Sejak konvensi perburuan paus internasional mulai berlaku sepenuhnya pada tahun 1986, sumber -sumber hukum Ambergris hampir menghilang secara global. Tetapi dilema etis telah mempercepat inovasi teknologi. Dalam industri parfum internasional, penelitian dan pengembangan pengganti Ambergris (Ambroxide) telah menjadi cutting - Edge Topic. Raksasa wewangian Swiss Givaudan baru -baru ini mengumumkan retensi permanen dari Ambergris buatan yang dipatenkan, Ambermax, yang menggunakan pinus sebagai bahan baku untuk mensimulasikan tiga struktur molekul dimensi Ambergris -}. Inovasi ini telah menjadi favorit baru di antara merek -merek seperti Chanel dan Dior, berfungsi sebagai fiksatif wewangian. Saat ini, harga satuan "emas abu -abu" yang tersapu di pantai setinggi 1.000 yuan per gram, sedangkan populasi paus sperma telah menurun menjadi kurang dari 15% dari pada abad ke -19. Kontradiksi ini telah memunculkan tiga rute teknologi alternatif: ekstraksi tanaman (Ekstraksi Sage Clary), fermentasi mikroba (ragi yang direkayasa), dan sintesis kimia (katalisis asimetris), yang masing -masing mendefinisikan kembali batas -batas pembangunan berkelanjutan dari industri parfum.

info-1280-1005

Penelitian tentang wewangian Oriental

Dalam formula "Dongge Yuntouxiang" yang direkam dalam Dinasti Song"Resep wewangian Chen", Ambergris, karena kelangkaannya, berfungsi sebagai simbol kekuasaan dan dipasangkan dengan Agarwood dan Jin Yanxiang. Namun, perlu dicatat bahwa literati dalam dinasti Song mengagumi produk -produk wewangian plum imitasi yang dikembangkan oleh Han Qi, membentuk kesenjangan budaya "pengadilan yang lebih memilih Ambergris, sementara literati mengejar pesona prem". Perbedaan ini secara ilmiah dijelaskan pada tahun 2025: Jepang Kao Corporation menemukan mutasi reseptor penciuman OR7A17 yang unik (haplotype TS) pada populasi Asia Timur, yang mengakibatkan berkurangnya persepsi tentang aroma "woody" dari 44.7. Orang Amerika. Ini menjelaskan, dari perspektif biologis, mengapa Ambergris terutama digunakan sebagai fiksatif daripada nada wewangian inti dalam praktik tradisional Asia Timur. Sebuah studi terobosan, yang diterbitkan dalam Komunikasi Biologi pada tahun 2025, memecahkan misteri persepsi penciuman milenium.

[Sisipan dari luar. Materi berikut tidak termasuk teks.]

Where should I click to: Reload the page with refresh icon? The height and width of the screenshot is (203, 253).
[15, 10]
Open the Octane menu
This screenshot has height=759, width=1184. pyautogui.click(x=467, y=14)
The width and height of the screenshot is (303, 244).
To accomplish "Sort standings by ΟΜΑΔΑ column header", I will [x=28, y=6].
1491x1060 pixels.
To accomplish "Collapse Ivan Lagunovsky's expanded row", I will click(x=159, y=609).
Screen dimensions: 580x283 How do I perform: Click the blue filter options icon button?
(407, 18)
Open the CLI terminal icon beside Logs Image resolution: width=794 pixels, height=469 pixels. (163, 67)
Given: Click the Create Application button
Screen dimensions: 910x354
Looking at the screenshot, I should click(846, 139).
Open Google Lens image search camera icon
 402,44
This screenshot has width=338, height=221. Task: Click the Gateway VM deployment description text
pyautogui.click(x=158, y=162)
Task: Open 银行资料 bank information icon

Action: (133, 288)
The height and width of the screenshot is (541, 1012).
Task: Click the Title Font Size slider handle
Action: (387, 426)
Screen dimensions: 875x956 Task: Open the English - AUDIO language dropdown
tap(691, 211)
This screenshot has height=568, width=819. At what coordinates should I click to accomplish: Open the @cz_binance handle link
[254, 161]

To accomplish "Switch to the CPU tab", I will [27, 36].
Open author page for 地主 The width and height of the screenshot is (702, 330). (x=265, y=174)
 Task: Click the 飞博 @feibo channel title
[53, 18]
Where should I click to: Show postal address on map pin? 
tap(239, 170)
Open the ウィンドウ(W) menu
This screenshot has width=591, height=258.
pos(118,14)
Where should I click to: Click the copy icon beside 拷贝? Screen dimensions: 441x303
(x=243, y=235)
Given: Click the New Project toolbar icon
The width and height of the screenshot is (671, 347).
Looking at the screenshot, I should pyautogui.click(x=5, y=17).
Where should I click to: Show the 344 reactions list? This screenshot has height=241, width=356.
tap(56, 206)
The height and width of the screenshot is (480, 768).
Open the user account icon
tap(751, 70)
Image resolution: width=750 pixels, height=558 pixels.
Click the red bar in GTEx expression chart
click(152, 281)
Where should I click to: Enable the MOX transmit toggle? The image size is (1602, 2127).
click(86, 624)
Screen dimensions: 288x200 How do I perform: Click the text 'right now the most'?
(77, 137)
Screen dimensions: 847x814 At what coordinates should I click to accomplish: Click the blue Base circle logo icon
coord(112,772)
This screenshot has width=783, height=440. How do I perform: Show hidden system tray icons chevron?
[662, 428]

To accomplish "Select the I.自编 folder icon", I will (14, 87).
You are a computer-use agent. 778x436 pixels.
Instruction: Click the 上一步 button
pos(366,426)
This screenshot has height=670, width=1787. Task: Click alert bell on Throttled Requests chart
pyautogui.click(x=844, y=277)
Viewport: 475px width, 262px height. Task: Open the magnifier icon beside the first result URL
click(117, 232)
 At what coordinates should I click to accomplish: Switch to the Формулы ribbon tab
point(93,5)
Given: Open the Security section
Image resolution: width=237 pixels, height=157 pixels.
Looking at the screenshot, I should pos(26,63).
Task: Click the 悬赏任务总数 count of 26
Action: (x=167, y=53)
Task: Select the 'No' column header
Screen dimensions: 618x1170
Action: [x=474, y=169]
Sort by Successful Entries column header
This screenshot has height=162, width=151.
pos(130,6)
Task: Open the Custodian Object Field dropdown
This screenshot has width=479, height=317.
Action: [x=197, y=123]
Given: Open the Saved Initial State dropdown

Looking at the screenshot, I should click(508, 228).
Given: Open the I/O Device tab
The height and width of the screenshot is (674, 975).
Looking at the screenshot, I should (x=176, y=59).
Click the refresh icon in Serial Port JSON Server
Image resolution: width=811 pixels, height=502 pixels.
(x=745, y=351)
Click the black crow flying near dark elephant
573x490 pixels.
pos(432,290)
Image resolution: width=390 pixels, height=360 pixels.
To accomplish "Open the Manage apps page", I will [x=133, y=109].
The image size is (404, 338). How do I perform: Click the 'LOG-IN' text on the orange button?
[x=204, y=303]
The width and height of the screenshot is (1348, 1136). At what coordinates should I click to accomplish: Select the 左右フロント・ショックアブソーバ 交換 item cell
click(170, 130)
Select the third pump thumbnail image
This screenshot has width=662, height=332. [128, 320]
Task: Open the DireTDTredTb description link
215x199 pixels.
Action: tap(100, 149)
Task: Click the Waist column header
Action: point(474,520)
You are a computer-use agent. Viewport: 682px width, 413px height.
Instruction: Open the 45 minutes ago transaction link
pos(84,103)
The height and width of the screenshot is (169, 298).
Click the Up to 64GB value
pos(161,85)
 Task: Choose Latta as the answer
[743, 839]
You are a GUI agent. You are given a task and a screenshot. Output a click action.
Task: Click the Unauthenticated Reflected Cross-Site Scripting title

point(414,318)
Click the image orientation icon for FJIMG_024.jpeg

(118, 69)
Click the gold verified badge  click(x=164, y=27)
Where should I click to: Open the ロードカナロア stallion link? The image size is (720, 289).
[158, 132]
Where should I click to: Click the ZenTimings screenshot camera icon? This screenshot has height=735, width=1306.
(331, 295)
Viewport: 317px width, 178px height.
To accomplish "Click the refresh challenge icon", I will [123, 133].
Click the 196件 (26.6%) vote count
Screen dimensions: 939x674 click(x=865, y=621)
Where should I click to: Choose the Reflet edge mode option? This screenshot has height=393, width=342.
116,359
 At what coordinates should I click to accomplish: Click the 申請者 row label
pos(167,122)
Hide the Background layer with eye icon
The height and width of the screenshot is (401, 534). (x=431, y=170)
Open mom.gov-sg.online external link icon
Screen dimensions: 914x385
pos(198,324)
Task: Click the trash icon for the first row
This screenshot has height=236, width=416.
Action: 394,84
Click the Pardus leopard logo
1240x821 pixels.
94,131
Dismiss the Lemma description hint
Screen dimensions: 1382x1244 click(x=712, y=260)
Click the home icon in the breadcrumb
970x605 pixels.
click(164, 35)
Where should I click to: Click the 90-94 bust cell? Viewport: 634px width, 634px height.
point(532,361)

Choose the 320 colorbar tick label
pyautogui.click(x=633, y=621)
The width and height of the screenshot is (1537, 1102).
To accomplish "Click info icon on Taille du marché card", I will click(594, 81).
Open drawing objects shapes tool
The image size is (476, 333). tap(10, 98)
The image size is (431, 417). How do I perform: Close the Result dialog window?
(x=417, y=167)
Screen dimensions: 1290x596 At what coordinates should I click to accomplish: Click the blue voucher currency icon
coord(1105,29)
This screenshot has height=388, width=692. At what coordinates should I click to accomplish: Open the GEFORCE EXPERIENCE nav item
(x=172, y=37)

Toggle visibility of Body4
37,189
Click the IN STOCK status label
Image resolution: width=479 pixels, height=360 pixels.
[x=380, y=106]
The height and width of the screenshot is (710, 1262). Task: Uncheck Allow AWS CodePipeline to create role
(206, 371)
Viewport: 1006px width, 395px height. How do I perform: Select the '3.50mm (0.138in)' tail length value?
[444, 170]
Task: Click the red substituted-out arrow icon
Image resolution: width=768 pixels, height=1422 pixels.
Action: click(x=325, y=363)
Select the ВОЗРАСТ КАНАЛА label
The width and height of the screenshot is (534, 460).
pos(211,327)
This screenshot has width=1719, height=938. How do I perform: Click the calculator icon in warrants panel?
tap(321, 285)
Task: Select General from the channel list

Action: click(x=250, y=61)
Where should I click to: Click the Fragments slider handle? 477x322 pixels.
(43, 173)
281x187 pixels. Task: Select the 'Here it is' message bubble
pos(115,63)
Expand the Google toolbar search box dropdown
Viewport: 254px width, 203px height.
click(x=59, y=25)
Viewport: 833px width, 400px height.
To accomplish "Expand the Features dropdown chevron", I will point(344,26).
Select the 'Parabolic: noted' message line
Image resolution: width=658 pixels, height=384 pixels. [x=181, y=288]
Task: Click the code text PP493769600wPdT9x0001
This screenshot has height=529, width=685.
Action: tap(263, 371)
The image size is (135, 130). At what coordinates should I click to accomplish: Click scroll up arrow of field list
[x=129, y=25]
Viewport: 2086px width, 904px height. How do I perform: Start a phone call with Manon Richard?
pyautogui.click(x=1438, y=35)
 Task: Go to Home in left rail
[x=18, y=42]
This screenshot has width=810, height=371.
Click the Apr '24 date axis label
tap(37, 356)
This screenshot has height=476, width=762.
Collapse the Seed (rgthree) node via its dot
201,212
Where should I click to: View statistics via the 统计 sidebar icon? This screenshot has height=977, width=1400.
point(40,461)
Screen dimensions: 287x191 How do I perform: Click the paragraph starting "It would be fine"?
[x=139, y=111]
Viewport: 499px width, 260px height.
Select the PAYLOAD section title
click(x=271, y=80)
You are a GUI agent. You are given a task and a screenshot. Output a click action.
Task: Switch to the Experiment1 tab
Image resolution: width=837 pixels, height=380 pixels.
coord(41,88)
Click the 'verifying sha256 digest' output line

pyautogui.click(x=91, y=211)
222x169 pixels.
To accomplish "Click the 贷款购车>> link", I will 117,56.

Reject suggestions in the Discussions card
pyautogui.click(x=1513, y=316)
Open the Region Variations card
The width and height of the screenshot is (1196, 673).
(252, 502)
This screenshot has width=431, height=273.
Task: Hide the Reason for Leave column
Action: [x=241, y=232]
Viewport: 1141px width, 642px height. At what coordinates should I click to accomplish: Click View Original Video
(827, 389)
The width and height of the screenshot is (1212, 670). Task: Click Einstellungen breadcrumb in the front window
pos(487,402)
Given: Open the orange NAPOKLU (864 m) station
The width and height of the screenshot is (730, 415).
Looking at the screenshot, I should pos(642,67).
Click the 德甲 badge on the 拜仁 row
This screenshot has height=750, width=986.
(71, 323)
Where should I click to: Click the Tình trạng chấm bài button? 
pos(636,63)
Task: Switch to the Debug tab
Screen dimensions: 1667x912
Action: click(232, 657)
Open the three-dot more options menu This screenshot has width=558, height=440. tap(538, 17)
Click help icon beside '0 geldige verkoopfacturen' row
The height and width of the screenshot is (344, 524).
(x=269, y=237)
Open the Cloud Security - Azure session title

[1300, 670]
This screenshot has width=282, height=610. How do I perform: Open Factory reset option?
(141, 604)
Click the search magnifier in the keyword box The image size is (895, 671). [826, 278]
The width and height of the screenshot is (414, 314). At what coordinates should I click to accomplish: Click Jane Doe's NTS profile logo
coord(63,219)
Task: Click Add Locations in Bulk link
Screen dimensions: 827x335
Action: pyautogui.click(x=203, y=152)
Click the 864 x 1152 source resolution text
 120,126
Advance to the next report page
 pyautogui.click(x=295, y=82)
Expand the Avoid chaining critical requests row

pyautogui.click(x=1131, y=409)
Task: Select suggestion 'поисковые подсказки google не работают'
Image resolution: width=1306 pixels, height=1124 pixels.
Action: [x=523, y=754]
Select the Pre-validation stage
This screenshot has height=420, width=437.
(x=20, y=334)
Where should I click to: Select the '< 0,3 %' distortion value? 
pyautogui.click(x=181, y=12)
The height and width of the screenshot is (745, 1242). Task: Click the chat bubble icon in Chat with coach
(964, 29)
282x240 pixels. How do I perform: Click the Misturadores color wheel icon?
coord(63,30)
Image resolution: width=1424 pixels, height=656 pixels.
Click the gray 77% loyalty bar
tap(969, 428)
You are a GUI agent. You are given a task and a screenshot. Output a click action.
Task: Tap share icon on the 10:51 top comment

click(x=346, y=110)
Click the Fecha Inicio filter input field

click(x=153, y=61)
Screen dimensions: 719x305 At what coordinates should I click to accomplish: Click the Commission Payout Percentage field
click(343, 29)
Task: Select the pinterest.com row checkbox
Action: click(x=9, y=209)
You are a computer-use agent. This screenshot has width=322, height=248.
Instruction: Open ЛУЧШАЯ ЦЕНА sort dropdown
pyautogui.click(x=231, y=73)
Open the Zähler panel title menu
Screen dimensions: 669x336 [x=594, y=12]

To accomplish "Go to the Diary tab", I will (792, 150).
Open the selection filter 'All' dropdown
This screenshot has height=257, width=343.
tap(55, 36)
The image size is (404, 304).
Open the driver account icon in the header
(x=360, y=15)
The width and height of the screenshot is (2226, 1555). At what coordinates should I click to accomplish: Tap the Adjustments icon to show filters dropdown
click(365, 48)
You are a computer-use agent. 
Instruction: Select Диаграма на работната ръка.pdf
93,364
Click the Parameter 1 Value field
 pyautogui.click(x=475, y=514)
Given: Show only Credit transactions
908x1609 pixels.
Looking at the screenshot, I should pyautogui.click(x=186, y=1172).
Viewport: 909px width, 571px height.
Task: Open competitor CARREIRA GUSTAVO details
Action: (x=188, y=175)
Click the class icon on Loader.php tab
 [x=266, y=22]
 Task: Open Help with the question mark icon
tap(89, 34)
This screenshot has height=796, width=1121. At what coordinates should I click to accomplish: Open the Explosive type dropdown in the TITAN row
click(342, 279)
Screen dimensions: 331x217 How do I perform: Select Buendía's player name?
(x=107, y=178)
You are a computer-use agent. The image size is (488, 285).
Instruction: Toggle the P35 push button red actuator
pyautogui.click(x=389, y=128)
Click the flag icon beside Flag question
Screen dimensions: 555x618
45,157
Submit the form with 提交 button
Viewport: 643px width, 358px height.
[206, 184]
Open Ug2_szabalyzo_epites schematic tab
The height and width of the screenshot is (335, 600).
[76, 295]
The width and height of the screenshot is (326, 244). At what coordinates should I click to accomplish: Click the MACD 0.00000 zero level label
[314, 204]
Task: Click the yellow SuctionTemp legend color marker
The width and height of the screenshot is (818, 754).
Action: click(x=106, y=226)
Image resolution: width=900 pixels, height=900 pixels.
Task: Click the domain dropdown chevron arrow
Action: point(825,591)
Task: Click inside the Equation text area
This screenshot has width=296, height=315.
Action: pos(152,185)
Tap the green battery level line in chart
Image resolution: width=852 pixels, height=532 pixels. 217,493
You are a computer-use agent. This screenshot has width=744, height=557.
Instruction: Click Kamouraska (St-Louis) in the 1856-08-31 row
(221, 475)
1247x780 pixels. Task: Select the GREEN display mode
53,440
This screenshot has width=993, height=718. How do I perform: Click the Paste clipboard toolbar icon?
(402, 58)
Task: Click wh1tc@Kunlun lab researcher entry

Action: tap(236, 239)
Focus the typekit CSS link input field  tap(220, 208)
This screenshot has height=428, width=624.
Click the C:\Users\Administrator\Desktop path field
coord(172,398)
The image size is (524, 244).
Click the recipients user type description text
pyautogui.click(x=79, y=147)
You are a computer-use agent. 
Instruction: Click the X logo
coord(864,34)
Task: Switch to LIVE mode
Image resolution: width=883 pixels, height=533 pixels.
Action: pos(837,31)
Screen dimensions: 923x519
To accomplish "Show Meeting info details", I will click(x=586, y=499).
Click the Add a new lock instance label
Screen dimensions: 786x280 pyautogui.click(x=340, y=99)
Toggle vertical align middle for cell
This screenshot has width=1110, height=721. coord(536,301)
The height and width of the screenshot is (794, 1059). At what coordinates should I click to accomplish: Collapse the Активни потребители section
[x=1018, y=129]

Eksperimen psikofisik yang melibatkan 91 subjek mengkonfirmasi bahwa individu yang membawa fungsional OR7A17 memiliki peringkat kesenangan yang secara signifikan lebih tinggi untuk (-) - ambroxide (p<0.05) and were more likely to perceive its "woody" characteristic. When exposed to (-)-Ambroxide for two minutes, carriers of the functional receptor exhibited specific olfactory desensitization, which demonstrates that OR7A17 is directly involved in the encoding of fragrance quality.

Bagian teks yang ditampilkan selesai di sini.